Jusqu'ici, c'est bien connu, dans de nombreux grands chefs d'orchestre classiques se cache un petit Harvey Weinstein, et si Field racontait l'histoire avec un homme, elle semblerait attendue et clichée. Le fait qu'il la décline avec une femme apporte une nouvelle acuité au sujet, le rend plus universel et décrit la tragédie d'un système créatif, mais aussi d'une coupable. Cette Tár est mauvaise. Et cette Tár échoue. Car contrairement à elle, la chair fraîche ne vieillit pas. Un film que je n'avais pas envie de voir au début, mais Cate Blanchett, dans le rôle de Tár, déchire toute résistance avec une énergie hautement intrigante.
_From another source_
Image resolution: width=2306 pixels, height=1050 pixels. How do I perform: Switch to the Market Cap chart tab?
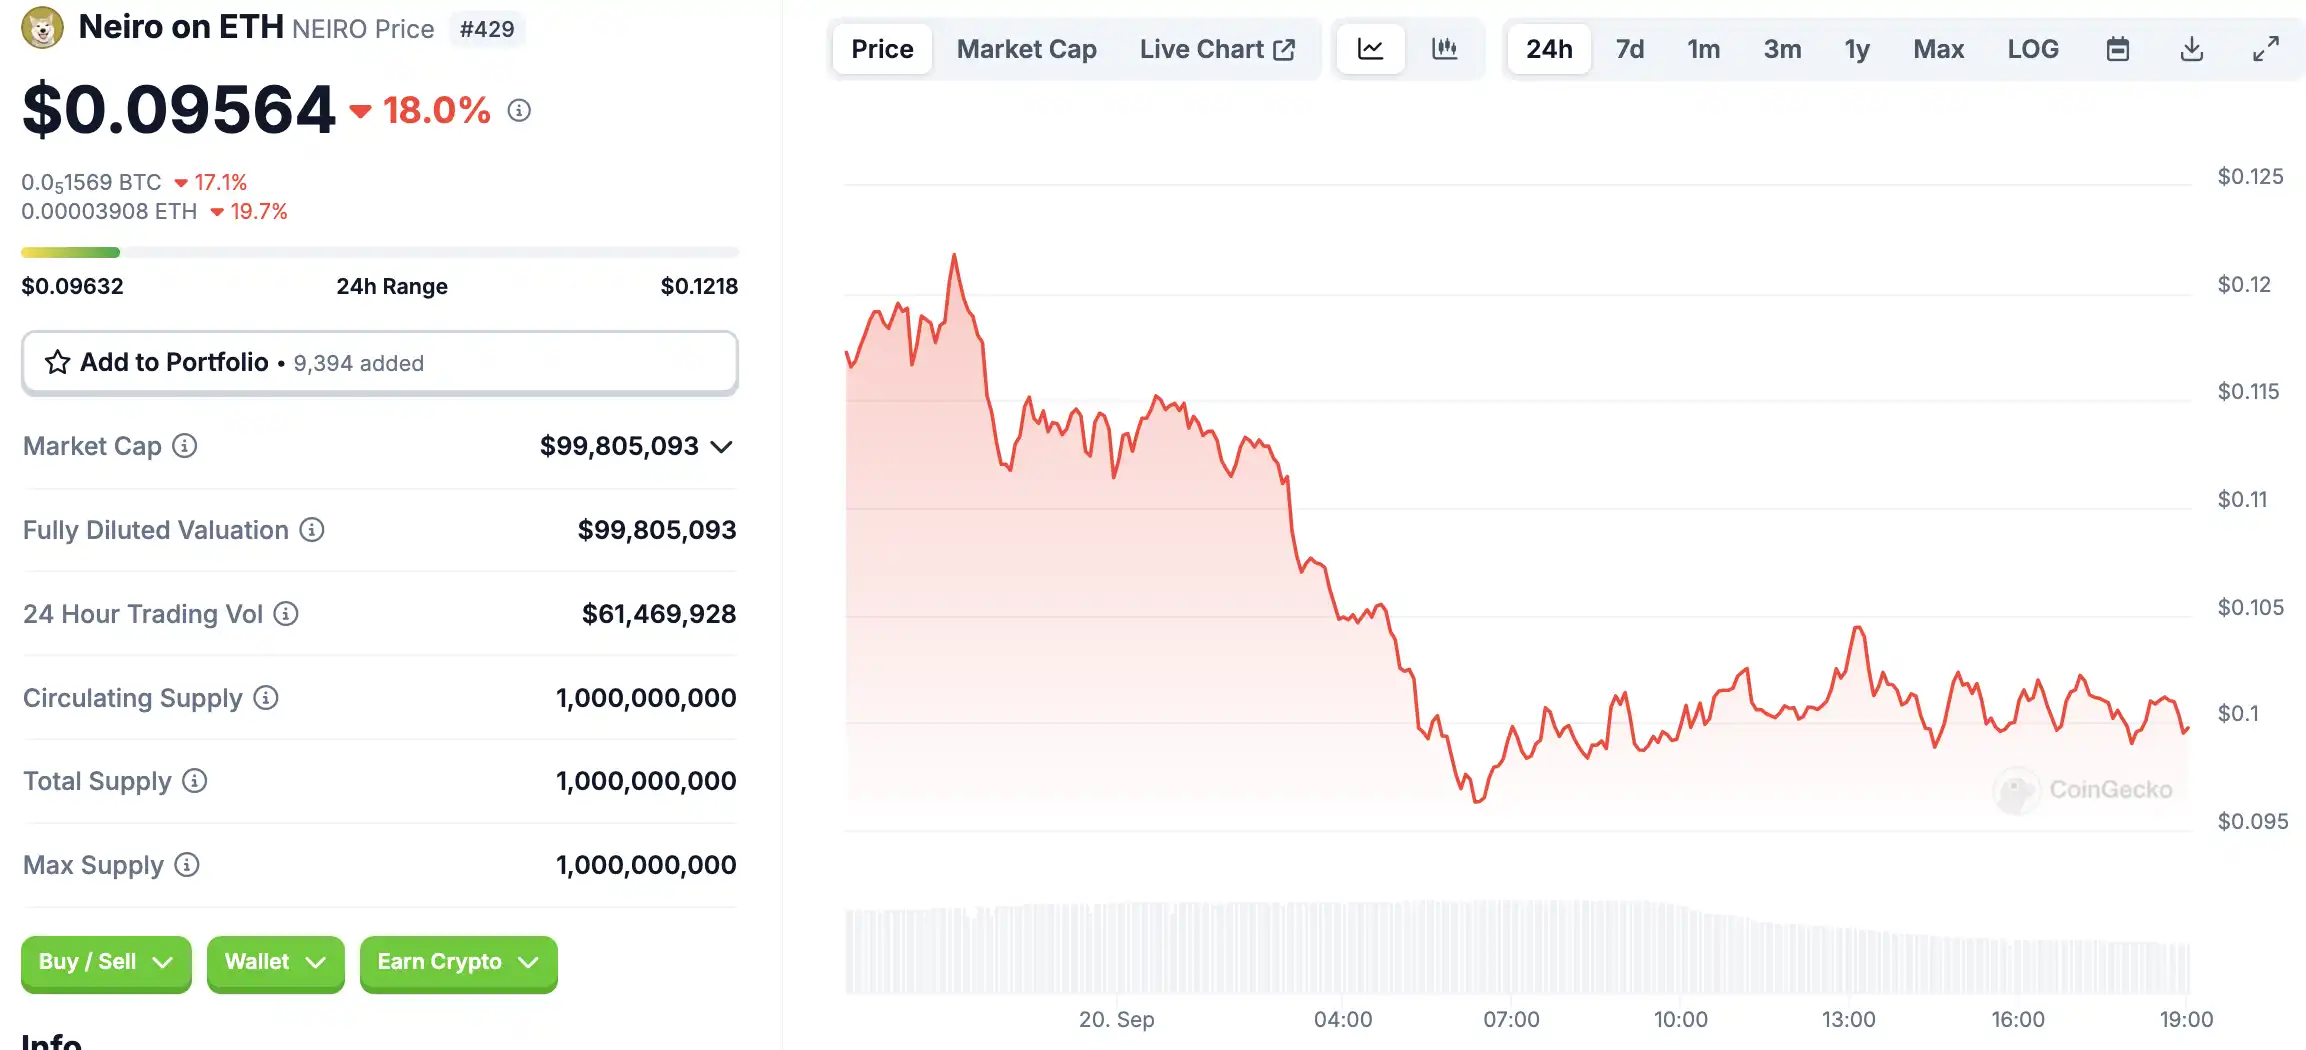click(x=1026, y=49)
Baz Luhrman offre une approche somptueuse et enivrée d'Elvis, l'homme qui nous a laissé tant de musique. On ne sait pas très bien quelle est la motivation exacte de Luhrman, ce qu'il veut nous dire exactement à part «une histoire géniale, un look génial, une musique géniale». Émerveillement assuré y compris le générique de fin. C'est une véritable claque cinématographique.
Il est clair qu'Austin Butler a remporté le Golden Globe du meilleur acteur dans sa catégorie («Drame»). Il est également clair qu'il perdra aux Oscars face au vainqueur de la catégorie «comédie ou comédie musicale». Car Butler est certes le corps et l'imitateur parfait d'Elvis (c'est pourquoi il parle encore comme Elvis), mais il lui manque dans tout le spectacle ce que Colin Farrell a douloureusement trop dans The Banshees of Inisherin: une âme.
Le 24 janvier, on saura qui sera présent aux Oscars en mars. A en juger par les Golden Globes, ce ne sont que de vrais films. En tout cas, en 27 ans de journalisme, je n'ai jamais vu une aussi bonne année, avec autant de films obstinés, délirants et mégalomanes. C'est une fête.
The Banshees of Inisherin est désormais en salle. Tár sort au cinéma le 23 février et The Fabelmans le 9 mars.
Everything Everywhere All at Once et Elvis sont diffusés sur Amazon Prime.